Some worry the area’s limited tax base and limited pool of athletes — the school has only 152 students — can’t support both programs. Baseball coach Scott Ellett spoke about the issue like the middle school science teacher he is.

“If you change an ecosystem there’s an adjustment that’s made within that ecosystem,” he said. “There’s a new species that’s been introduced — football — there’s gonna be an adjustment made. ... Who knows what it’ll look like in the future.”


Football aside, if they're successful and they pursue those three things (taking care of home, school and each other) in their life, we have success on the field.

–Coach Rich McCartney, Wayne HS football


This year, as the year the high school celebrates its centennial, McCartney and football boosters were able to find enough sponsors and donations of money and equipment to make a football team self-supporting. So, the school board approved the program.

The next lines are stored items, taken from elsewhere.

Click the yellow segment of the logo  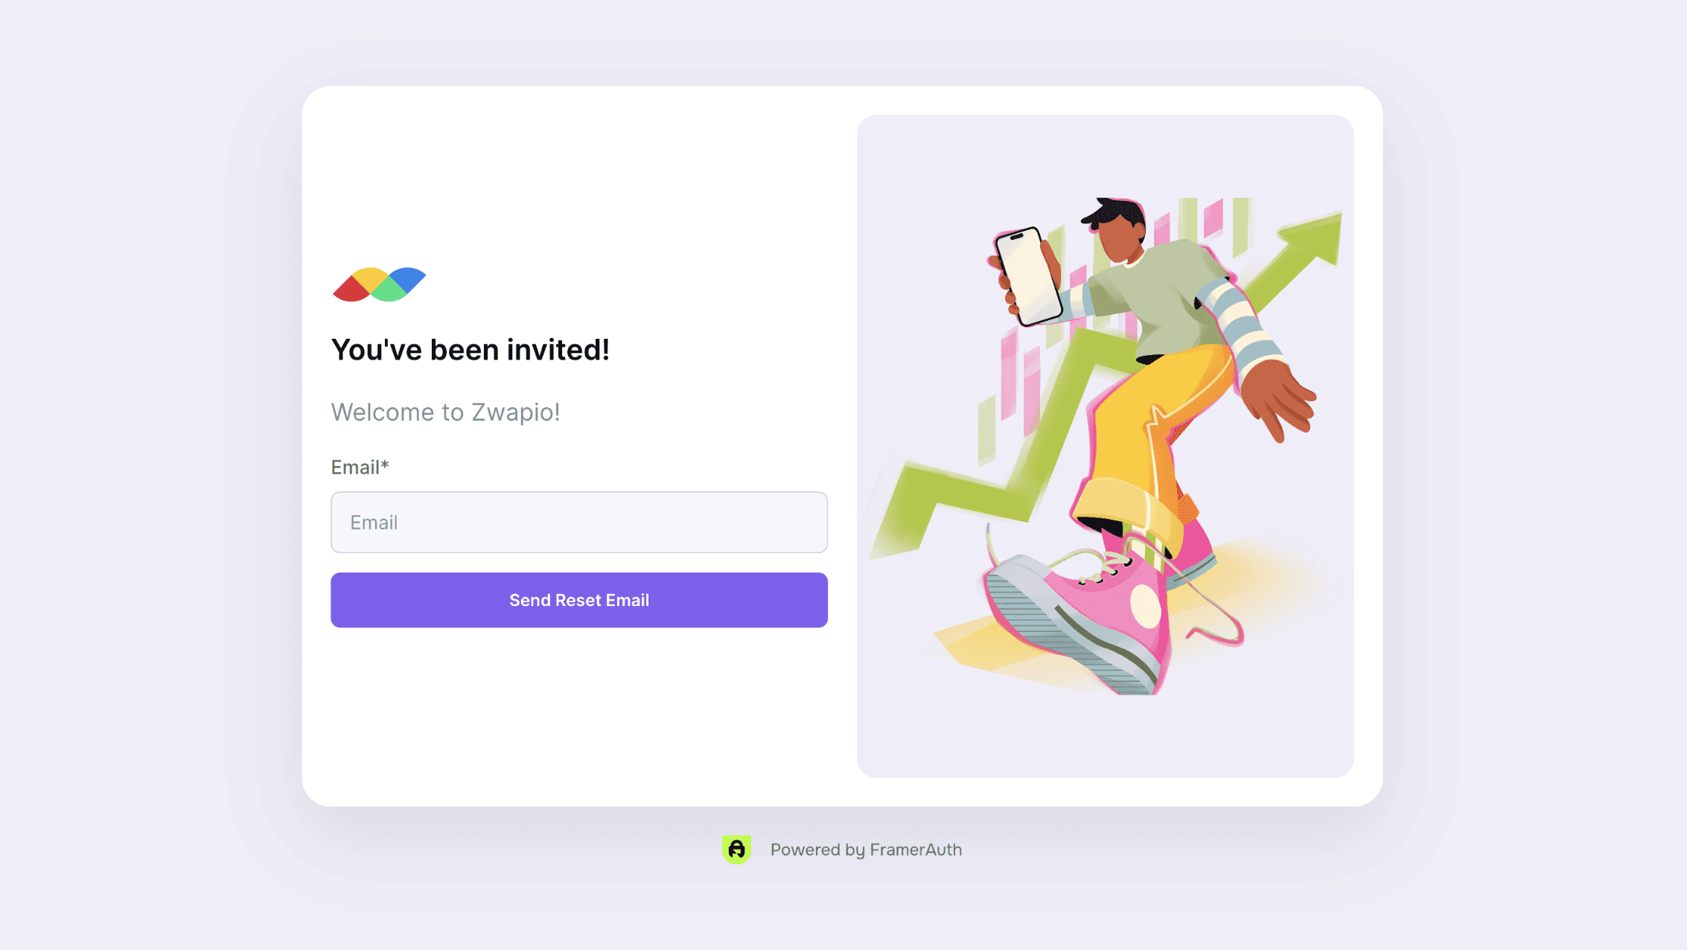[x=370, y=279]
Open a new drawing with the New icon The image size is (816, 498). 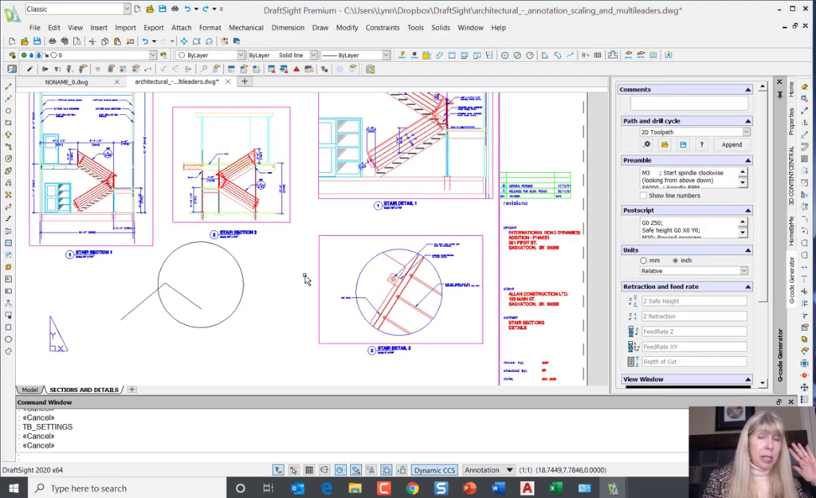pos(137,9)
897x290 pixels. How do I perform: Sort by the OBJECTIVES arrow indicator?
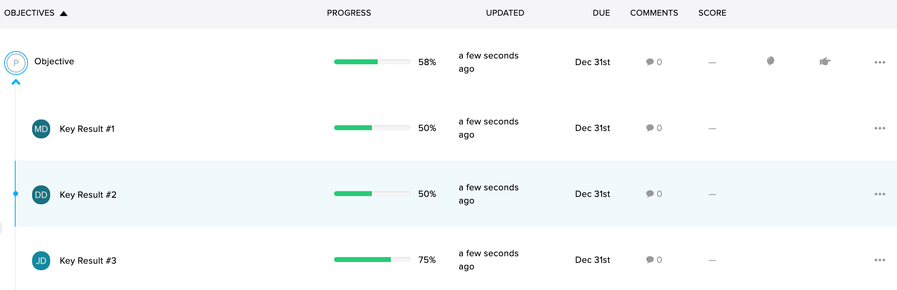(x=63, y=14)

That was welcome news for Patti Lee, whose sons, Ethan and Ryan, last season lived in a trailer in a church parking lot in Gunnison, which is 75 miles away, for three months so they could go to school there and play football.

“If they’re willing to move down here three months and live in a camper trailer, they must really want this," Lee said. "And I think that helped our school board decide, yeah, this is something our school wants."

McCartney has had to build the program from the ground up. Only five team members had ever played football.

“We started this year with the majority of our kids not quite sure what a first down was,” he said.

Going into the final game of the season, the Badgers’ record was 0-8, but winning isn’t first in McCartney’s priorities.

“We take care of home, we take care of school and we take care of each other,” he said.

At the end of a recent two-hour practice, the players, in full gear, sprinted for 20 minutes to raise money for a teammate’s father stricken with cancer.

“Who will give?” McCartney, a former U.S. Marine, bellowed. “We will!” the team shouted back.

After 20 minutes, many exhausted athletes collapsed to the ground.

“Football aside, if they’re successful and they pursue those three things in their life, we have success on the field,” McCartney said. “We’ll win our games. We’re right there.”

Sure enough, in the final game of the season, against Rich High School’s JV team, the Badgers had their first win. They beat the Rebels 18-12.

“You know they’ve worked so hard, they’ve given so much and trusted in us in a coaching staff and in this program, believed in us,” McCartney said, ”I’m just overwhelmed that they got something that they earned.”